I have tentatively named the device the “Poofaway.†It seems like a wonderful concept that would solve many of the problems of aging by giving each of us, for a few quarters, personal control over making the jump to what comes next. True, it needs a little work for its finalization but if we can seriously
contemplate spending billions on an anti-missile defense system, our Congressional servants in Washington should be able to
provide the modest sums required for this personally liberating device. Not only would Poofaway be useful to older citizens who feel that they have been on life’s merry-go-round long enough, but it would remove further financial burdens from younger family members and go a long way to solving the social security
and Medicare funding problems that Congress has so far been unwilling to tackle.
If enough citizens agree with the revolutionary new approach of Poofaway to freedom from old age and its ailments, our senators and representatives can be urged to get busy on the funding for this wonderful device without delay. Without prompt action, the country’s fast growing deficits may easily reach the point where even such essentials as Poofaway and bridges-to-nowhere are beyond Congressional consideration for funding.

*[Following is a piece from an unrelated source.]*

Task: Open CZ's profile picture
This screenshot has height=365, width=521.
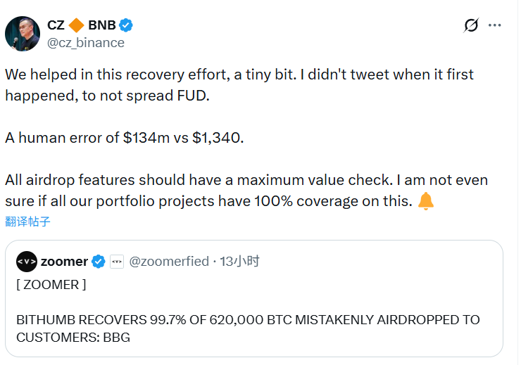Action: click(22, 33)
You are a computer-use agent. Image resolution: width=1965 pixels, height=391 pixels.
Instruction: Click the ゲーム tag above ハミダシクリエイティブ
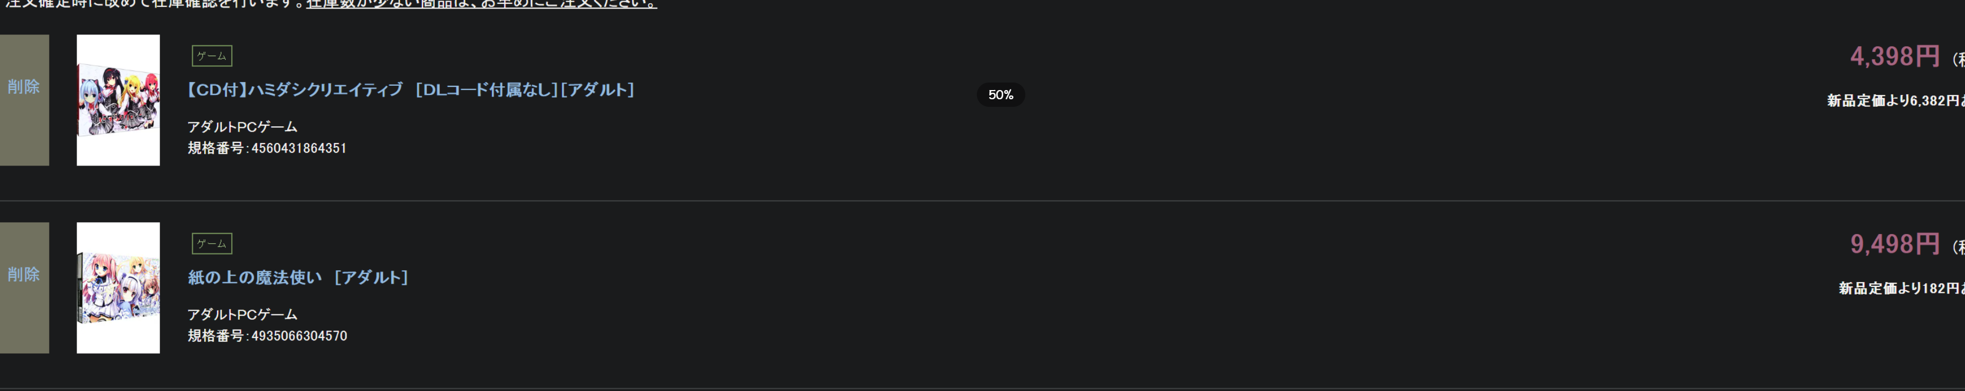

It is true that some philosophic diehards among us may wish to endure old age’s creeping ailments but there is really no need for that kind of stoic self-punishment. Instead, much can be said for a society that would give us, if we so wished, a sensible and painless way to move on and conveniently bypass the impairments that so easily become the uninvited companions of our old age.
William Conrad
I hear the reasoning for the right to choose and agree. Where do I go to help fight for our right to choose dignified death over government demanded pain and suffering for self and family when death is imminent. Personally, one friend died last night, 2 others are waiting in pain to die and families are suffering also.